* [WHAT YOU ARE ASKED TO DO]: Below are the records. List every line holding the word "gene".

* [DATA IN THIS EXERCISE]:
◆ ◆ ◆ ◆ ◆

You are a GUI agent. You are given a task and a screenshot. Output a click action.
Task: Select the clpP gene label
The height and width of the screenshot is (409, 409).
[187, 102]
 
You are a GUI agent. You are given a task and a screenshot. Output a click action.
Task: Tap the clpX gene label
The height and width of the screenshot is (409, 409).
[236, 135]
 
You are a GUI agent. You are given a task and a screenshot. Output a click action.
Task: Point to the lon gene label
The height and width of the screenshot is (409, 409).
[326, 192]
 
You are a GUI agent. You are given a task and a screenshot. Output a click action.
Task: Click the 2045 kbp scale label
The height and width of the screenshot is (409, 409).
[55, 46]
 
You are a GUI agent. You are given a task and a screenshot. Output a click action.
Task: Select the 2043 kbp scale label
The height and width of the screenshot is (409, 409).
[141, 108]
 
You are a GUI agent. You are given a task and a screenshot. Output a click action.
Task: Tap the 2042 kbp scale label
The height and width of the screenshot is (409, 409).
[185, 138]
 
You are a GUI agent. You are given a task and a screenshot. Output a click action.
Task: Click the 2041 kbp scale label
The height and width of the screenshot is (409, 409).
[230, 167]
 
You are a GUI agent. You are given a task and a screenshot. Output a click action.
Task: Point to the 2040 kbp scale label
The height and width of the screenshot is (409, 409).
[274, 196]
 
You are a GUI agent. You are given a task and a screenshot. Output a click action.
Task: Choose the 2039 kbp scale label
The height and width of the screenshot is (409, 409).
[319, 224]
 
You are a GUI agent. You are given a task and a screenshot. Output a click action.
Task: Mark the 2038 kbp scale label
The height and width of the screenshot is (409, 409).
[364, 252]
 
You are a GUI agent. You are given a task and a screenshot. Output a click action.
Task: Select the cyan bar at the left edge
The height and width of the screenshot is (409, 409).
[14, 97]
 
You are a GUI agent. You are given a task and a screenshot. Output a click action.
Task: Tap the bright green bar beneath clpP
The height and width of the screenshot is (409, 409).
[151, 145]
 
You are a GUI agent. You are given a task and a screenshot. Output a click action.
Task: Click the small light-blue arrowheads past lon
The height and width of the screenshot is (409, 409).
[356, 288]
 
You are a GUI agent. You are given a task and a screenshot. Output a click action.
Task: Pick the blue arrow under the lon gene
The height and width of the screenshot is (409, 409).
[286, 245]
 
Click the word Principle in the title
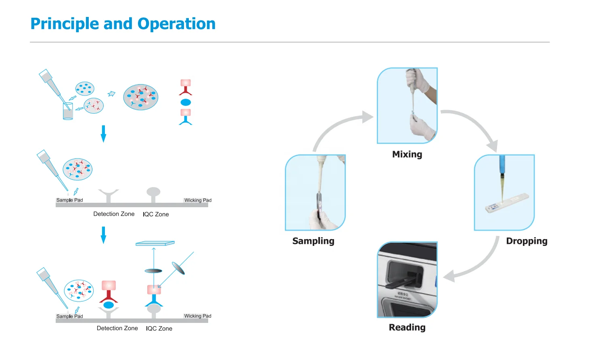(65, 24)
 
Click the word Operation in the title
(176, 24)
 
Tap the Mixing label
(407, 154)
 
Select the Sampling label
(313, 241)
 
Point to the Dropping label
(527, 241)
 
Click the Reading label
(407, 327)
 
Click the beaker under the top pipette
(68, 111)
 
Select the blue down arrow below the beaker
(103, 134)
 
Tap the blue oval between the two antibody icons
(186, 102)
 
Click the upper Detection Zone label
(114, 214)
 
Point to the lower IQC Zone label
(159, 329)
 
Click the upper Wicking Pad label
(198, 200)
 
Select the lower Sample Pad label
(69, 316)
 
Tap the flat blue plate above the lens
(155, 243)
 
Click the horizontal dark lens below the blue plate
(153, 271)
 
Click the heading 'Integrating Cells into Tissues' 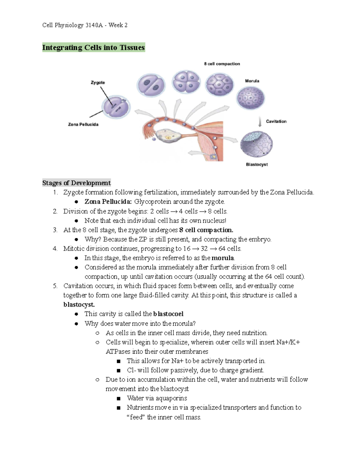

◆ ◆ ◆ ◆ ◆

* [SOLUTION]:
Task: Select the clpP gene label
Task: Tap the clpX gene label
Task: Point to the lon gene label
Task: Pick the blue arrow under the lon gene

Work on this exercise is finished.